Scientists recorded that the observed characteristics are consistent with a wind launched across a limited range of radii, further reinforcing the thermal-radiative pressure origin. The breakthrough delivers a detailed characterisation of the outflowing material, providing crucial data for refining models of accretion disc winds and their impact on binary systems. This work establishes a foundation for future studies aimed at understanding the complex interplay between accretion and outflow in X-ray binaries.

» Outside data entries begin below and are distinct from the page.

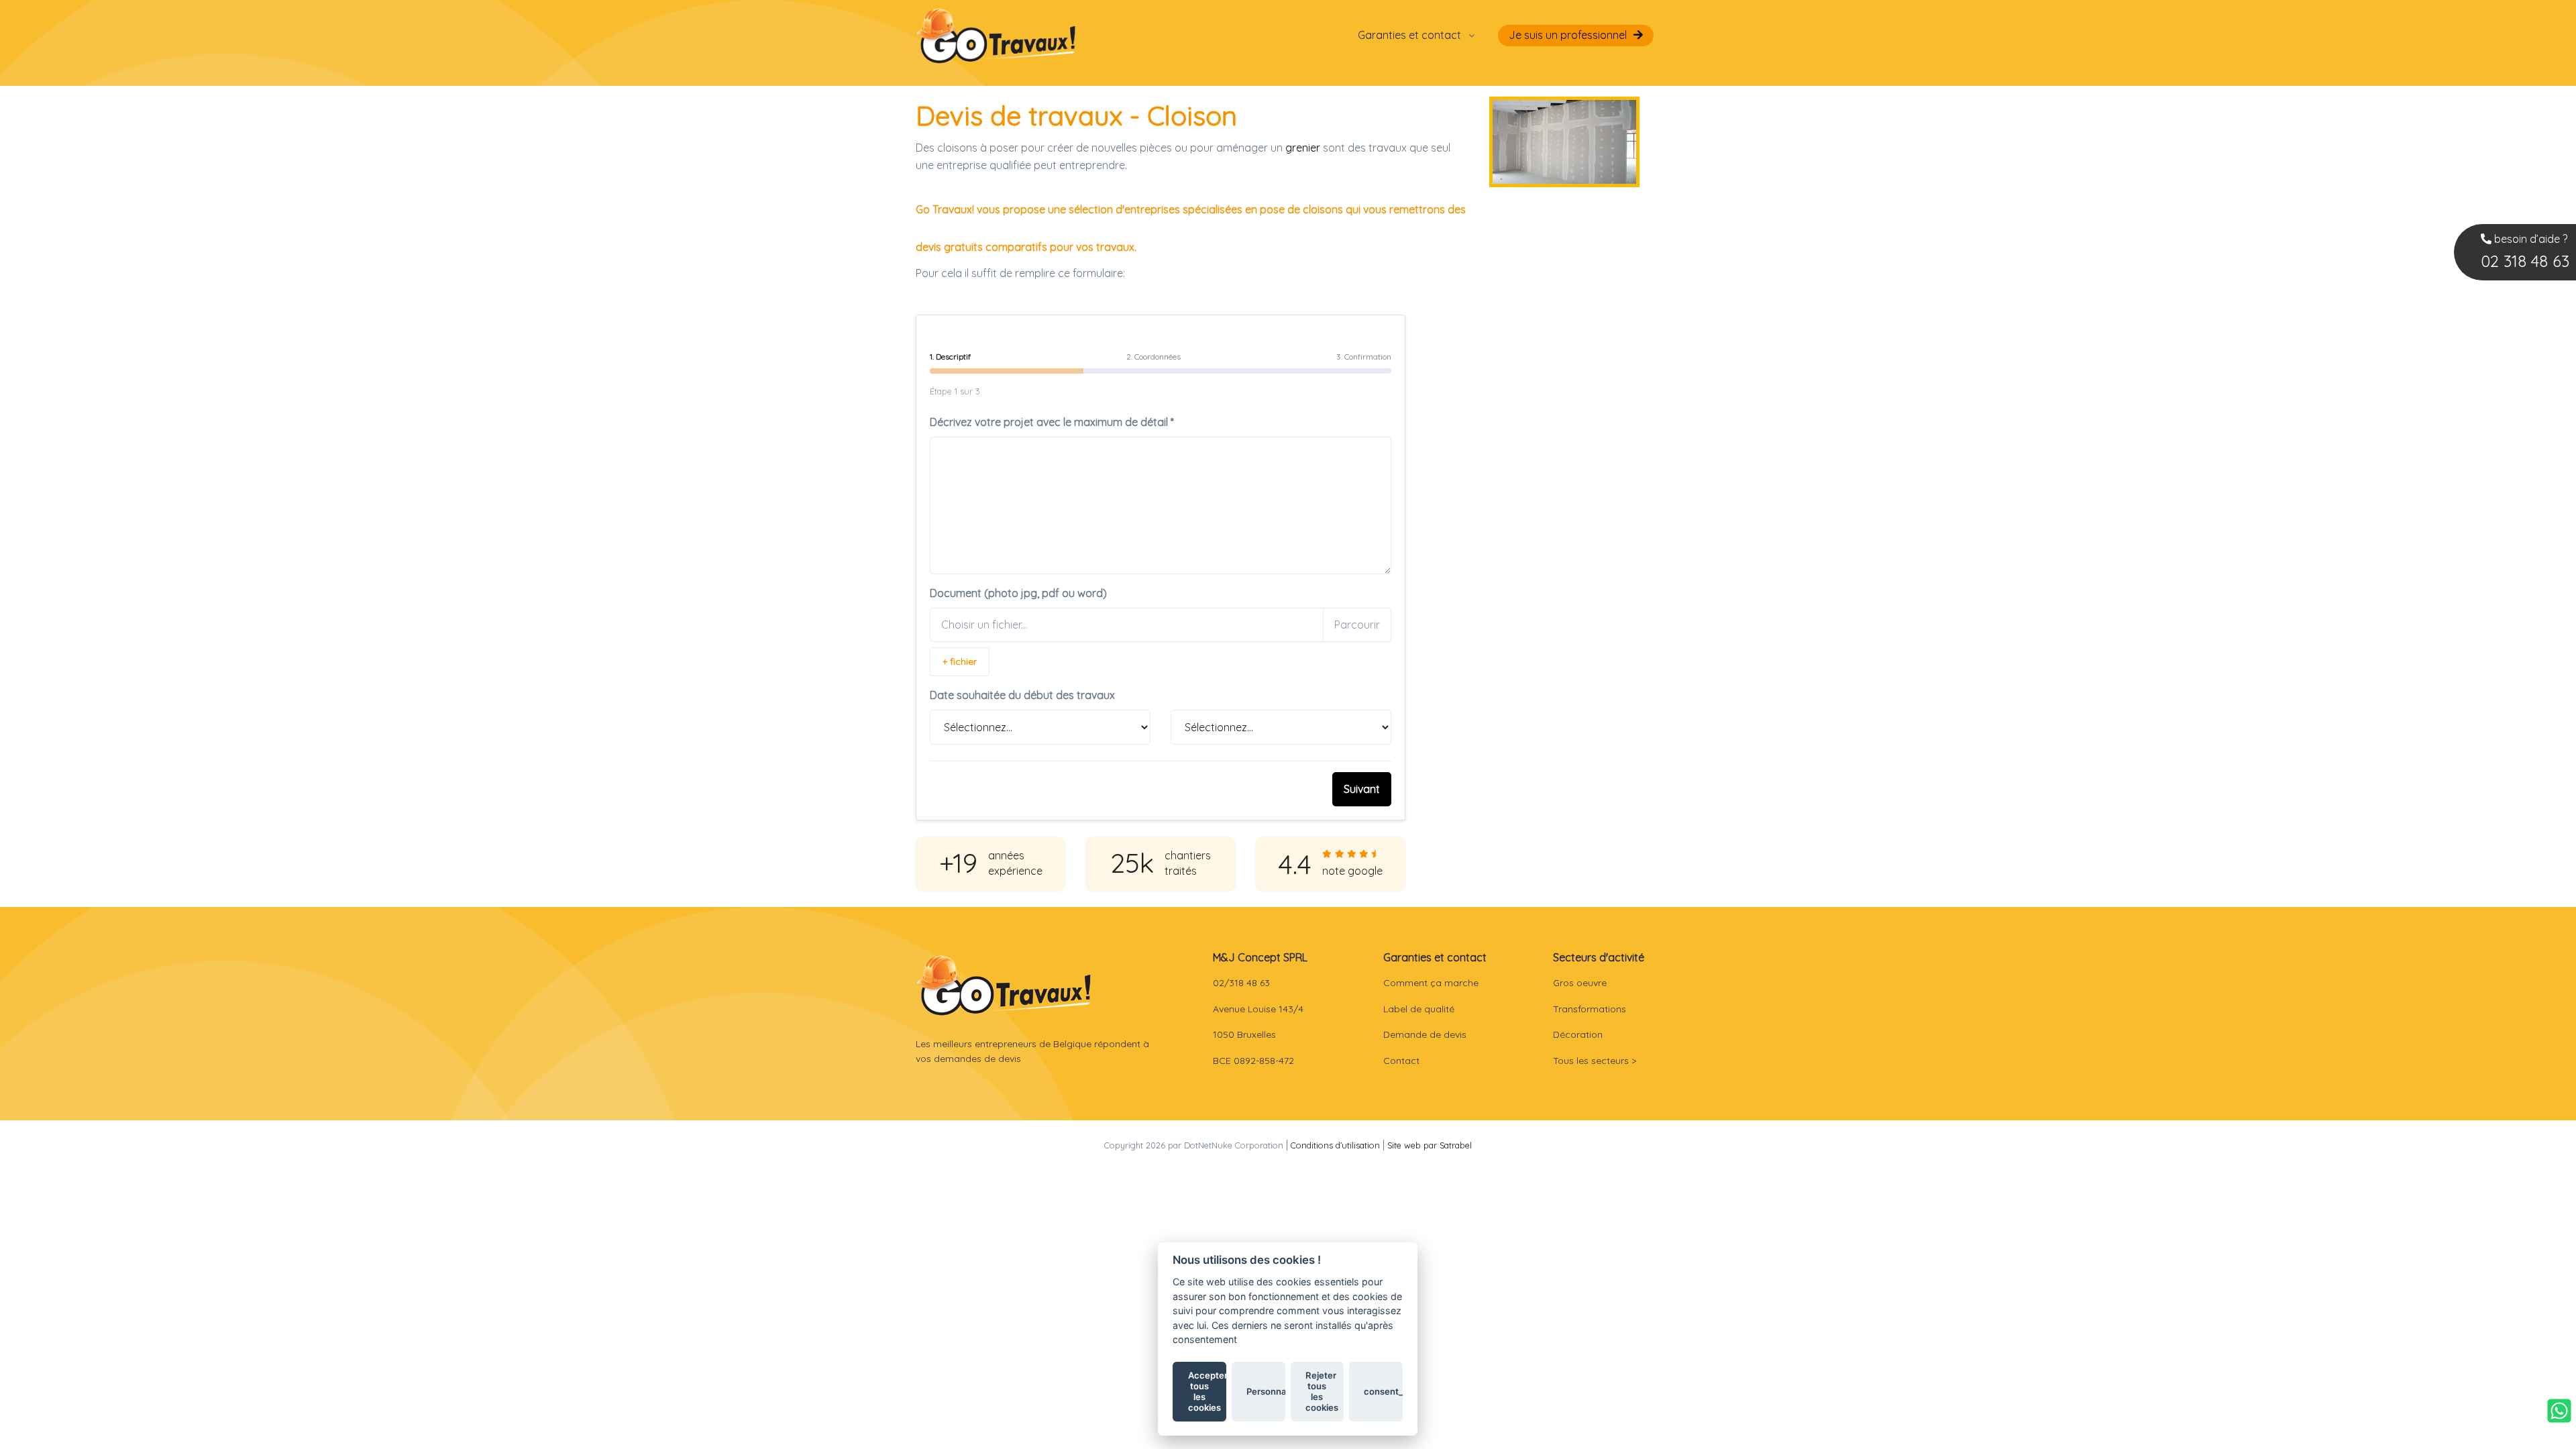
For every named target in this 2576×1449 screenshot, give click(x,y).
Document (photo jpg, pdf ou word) (1018, 593)
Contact (1401, 1061)
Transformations (1589, 1009)
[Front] (1004, 985)
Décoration (1578, 1034)
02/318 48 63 (1241, 983)
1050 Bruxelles (1244, 1034)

Disc Wind Origin and Thermal Driving are key

Scientists have definitively detected an outflowing wind in the high inclination Low Mass X-Ray Binary 4U 1624-49 using data from the XRISM/Resolve spectrograph. Analysis of phase-resolved spectroscopy revealed an average outflow velocity of approximately 200-320km/s and a column density exceeding 10 23cm -2 . The. Future research could focus on detailed modelling of the wind’s dynamics and composition to refine our understanding of the launching mechanism and its impact on the binary system. These findings are significant as they contribute to resolving the long-standing debate regarding the origin of accretion disc winds in X-ray binaries. By identifying a thermal-radiative pressure driven wind in 4U 1624-49, the study strengthens the evidence for this mechanism and provides valuable constraints for theoretical models. This work highlights the importance of high-resolution spectroscopy, such as that provided by XRISM, in characterising these complex phenomena and furthering our knowledge of accretion processes in binary systems.